Crisis in Our Communities: Home and Community-Based Services For All
By: Noor Pervez, Community Engagement Manager, Autistic Self Advocacy Network
The disability community’s right to live in our own homes turns 25 this year. The Olmstead decision was passed on June 22, 1999, and said that unjustified segregation of disabled people was a violation of the ADA. In the years since its passing, access to home and community based services (HCBS) remains a legal right – but funding it is not mandatory spending, in state budgets.
That means states can decide how much money goes towards making sure disabled people have the resources to live in our own homes, rather than institutions. A number of states aren’t providing enough funding to meet demand. Waiting lists can be anywhere from years to multiple decades long, leaving people subject to the human rights abuses and major health risks associated with congregate settings.

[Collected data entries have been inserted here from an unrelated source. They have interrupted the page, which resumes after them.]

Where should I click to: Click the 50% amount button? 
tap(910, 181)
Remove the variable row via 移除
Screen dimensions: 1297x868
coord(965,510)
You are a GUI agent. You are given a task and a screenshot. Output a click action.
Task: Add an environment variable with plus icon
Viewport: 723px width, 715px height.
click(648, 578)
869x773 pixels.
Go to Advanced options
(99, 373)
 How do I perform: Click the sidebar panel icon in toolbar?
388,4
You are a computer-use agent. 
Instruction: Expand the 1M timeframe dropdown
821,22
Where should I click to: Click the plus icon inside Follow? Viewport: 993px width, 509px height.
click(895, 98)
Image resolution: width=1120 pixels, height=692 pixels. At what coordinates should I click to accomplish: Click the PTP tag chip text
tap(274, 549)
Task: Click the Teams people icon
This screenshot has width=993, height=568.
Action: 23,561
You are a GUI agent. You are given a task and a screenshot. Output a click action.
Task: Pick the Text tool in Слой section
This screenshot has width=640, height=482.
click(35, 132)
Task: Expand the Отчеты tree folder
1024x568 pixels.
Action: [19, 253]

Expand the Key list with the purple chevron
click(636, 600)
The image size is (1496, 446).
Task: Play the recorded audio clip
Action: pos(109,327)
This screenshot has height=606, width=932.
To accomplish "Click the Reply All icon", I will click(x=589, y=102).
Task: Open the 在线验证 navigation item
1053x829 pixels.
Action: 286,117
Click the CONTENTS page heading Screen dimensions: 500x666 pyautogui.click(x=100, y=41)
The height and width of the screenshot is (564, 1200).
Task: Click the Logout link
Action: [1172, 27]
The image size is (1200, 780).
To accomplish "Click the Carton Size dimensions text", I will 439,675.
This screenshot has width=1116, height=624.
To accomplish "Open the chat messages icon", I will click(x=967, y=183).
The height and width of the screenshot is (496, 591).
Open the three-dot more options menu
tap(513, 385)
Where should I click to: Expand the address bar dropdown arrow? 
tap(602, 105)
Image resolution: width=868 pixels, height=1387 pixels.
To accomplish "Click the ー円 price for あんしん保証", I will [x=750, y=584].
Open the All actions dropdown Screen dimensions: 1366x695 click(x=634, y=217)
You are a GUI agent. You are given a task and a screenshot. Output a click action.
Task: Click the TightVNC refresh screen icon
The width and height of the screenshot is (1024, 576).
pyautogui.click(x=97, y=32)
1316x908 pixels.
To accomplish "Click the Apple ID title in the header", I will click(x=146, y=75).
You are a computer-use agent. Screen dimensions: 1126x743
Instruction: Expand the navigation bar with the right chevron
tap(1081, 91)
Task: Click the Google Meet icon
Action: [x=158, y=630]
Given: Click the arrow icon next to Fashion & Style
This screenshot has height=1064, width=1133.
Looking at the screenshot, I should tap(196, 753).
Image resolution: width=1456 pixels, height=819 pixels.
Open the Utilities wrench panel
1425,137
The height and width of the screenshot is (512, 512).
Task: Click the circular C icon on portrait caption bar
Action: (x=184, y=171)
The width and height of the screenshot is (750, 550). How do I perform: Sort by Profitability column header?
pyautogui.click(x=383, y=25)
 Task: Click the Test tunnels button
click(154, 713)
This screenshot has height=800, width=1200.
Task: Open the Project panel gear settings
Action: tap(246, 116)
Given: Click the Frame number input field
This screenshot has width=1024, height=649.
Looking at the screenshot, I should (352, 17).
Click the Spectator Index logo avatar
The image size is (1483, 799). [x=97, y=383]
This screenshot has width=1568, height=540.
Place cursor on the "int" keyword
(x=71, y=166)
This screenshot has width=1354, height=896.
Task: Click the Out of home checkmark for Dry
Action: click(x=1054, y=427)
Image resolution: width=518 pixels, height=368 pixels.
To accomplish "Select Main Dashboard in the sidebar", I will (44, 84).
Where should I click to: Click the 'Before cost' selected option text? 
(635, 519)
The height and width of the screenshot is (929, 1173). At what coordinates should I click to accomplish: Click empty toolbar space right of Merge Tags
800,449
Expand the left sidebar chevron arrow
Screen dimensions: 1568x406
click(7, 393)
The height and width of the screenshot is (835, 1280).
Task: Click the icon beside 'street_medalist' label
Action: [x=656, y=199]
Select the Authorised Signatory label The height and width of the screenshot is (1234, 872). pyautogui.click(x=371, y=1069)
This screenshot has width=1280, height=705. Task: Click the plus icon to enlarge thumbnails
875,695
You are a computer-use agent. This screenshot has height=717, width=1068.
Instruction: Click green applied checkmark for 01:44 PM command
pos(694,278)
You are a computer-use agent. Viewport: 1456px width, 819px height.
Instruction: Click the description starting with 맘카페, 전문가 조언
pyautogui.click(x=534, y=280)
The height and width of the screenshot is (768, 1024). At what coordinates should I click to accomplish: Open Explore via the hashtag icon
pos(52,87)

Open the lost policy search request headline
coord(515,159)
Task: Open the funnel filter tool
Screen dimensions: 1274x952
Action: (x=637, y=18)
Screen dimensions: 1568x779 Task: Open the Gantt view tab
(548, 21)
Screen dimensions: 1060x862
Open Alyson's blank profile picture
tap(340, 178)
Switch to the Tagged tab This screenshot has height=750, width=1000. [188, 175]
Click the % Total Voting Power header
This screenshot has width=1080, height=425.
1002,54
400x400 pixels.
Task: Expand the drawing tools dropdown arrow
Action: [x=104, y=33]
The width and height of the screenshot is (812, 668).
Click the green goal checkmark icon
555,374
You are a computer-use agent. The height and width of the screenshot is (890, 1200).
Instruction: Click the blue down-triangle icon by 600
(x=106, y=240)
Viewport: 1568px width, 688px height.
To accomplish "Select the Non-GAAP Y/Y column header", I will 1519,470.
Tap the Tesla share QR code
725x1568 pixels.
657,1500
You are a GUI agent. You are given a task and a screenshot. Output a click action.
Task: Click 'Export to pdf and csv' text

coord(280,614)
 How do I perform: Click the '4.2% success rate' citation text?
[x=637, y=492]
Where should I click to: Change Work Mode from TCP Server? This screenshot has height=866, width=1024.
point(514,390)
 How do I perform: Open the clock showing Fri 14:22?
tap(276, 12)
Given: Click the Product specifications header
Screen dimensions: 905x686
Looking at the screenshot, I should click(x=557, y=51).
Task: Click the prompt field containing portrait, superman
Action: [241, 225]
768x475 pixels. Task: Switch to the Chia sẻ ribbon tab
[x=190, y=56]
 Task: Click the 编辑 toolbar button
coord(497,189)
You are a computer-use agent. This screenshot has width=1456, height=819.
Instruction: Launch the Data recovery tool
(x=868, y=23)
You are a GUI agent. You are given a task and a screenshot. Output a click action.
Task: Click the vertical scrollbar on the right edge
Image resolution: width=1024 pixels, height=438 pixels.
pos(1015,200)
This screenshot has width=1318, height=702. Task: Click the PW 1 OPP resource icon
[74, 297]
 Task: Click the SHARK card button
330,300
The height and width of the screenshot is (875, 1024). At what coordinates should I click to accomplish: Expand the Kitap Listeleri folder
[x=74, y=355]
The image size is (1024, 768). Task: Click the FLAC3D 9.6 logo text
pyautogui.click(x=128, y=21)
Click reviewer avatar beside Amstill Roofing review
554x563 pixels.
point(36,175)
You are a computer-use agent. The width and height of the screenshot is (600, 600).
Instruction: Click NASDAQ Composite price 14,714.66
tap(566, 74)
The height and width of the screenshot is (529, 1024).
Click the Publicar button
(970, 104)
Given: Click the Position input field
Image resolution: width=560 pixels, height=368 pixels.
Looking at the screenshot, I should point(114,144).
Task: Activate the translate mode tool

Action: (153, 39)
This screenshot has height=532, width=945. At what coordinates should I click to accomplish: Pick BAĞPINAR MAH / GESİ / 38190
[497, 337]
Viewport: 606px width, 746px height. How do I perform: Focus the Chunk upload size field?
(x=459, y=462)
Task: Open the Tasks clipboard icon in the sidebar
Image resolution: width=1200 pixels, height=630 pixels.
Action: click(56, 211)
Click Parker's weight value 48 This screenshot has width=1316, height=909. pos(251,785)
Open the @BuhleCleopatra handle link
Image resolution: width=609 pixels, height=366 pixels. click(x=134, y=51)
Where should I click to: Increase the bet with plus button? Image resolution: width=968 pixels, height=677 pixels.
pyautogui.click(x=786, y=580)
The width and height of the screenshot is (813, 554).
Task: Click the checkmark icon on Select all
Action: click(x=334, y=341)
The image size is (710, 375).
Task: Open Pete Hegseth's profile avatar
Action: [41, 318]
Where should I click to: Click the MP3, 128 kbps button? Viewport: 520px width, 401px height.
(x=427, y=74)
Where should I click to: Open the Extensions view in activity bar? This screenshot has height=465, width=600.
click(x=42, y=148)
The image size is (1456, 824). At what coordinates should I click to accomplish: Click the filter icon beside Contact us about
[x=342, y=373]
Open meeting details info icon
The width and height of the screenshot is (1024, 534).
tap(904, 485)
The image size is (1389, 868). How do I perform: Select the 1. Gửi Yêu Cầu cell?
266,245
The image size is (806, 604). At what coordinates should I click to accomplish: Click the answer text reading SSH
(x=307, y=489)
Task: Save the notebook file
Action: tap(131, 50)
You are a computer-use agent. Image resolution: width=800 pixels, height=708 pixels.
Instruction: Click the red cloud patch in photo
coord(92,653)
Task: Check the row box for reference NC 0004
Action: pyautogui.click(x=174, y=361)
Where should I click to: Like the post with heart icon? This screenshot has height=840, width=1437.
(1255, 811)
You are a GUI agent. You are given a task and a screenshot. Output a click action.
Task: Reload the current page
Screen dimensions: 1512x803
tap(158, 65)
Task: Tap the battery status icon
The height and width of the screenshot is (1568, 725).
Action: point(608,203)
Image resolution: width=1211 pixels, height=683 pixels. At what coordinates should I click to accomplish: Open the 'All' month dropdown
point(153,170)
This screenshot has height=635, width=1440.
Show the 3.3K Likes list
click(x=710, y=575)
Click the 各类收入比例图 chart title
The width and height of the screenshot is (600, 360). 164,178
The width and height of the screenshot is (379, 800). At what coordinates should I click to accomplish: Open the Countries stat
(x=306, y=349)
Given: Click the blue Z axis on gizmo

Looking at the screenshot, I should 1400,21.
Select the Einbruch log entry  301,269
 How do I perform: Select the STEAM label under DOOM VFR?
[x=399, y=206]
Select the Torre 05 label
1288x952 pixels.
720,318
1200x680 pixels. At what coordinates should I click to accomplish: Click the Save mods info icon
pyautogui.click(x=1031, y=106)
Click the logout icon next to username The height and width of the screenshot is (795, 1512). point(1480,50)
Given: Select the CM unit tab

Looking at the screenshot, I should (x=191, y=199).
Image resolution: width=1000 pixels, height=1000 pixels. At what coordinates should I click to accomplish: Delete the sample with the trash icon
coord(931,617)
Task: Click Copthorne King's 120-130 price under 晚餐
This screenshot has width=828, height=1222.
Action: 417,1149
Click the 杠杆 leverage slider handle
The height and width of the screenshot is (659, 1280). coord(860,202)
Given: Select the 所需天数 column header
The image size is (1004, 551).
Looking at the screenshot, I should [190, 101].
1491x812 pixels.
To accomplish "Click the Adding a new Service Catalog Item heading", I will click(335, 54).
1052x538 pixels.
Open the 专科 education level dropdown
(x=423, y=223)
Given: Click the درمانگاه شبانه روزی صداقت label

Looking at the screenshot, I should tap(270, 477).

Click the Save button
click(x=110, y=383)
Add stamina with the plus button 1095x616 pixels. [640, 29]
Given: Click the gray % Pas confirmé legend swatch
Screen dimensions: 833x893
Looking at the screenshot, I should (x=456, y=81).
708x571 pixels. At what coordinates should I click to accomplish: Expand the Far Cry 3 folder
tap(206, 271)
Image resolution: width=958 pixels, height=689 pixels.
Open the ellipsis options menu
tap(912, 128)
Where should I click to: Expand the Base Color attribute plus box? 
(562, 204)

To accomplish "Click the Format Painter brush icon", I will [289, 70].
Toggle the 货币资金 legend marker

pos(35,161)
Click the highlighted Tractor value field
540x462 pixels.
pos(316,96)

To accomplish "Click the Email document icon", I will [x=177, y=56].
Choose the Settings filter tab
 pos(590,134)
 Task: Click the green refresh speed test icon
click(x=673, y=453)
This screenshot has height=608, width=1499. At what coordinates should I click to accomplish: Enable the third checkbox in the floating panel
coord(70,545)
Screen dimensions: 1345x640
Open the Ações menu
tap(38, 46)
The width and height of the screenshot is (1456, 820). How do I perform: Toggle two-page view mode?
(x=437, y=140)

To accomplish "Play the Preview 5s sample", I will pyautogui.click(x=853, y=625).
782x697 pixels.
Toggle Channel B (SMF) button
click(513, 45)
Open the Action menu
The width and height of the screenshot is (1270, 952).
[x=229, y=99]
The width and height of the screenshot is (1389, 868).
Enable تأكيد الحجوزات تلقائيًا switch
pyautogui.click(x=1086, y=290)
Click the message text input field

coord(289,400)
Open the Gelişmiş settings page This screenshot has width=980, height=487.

States with more people of color are likely to have more institutions and less HCBS. Home and Community Based Services are critical, life changing supports for people with disabilities – but they’re a challenge to get and keep for disabled people of color. Take Georgia, for example.
Georgia’s population is 31% Black. A report from New Disabled South looked at racial disparities in people with intellectual and developmental disabilities (I/DD) on the waitlist for HCBS waivers. It found that 27.9% more Black Georgians were awaiting waivers compared to their white counterparts. Conversely, white Georgians make up a higher amount of the people receiving waivers. Among people with I/DD, Black Georgians are likelier to be waiting for a waiver than they are to be receiving services – on a waitlist of more than 7,000 people.
When thinking about why there might be a disparity in access to community living for disabled people of color more broadly, it’s worth connecting that issue back to other demographic issues. Consider where people of color are statistically more likely to be living right now. In general, people of color are more likely than white people to live in high poverty areas.
People living in poverty are likely to deal with the fallout from environmental racism, such as the places they live being near sources of industrial waste, which can result in long term health impacts. That means that people are likely to be getting sicker, and likelier to be institutionalized or die by the time they are reached on the waitlist.
Children on the waitlist are subject to a school system stacked against them. Average access to a high school diploma is lower for disabled people in general, and even lower for black and latinx youth with disabilities. Disabled students of color are subject to excess punishment, including suspension and use of police.
Now, consider what happens if and when disabled people receive services, all those years later. Living in the community, they’re still subject to higher risk of police brutality, higher still for disabled people of color. If they end up in jail, they can lose their services. If they’re in a poor area, there’s potential service disruptions in the case of emergencies (such as access to medical transportation) and ongoing cuts to services being debated. Getting services in the first place is hard, and surviving with them given all these additional factors is also a challenge.
This has a major impact on disabled communities of color on a number of fronts, including our culture itself. Much of direct care services (personal care attendants, home care nurses) is made up of immigrant women of color. There is a cultural narrative around people in these communities being the ones who provide care, but not about receiving it outside of the home. Some of these narratives about care that happen culturally – that family will take care of older members as they get older.
However, for people who don’t want or can’t have that arrangement, the only other option people expect to be available is a nursing home. The shortage of staff in general, and the fact that getting said services in the first place, let alone keeping them, makes it challenging to say otherwise – despite having a legal right to receive care in our own homes. Our communities are primed to not see this as a possibility, unless it’s coming from within our own homes. This is unacceptable – and it cannot change without action.
“It is vital that we fund home and community based services- for our sake, and for the sake of the next generation of disabled people of color.”
State budgets need to make spending for HCBS mandatory, and to stop cuts to services. The fight for systemic change against racism is ongoing, and must not stop until everyone’s right to live safely in our communities is met.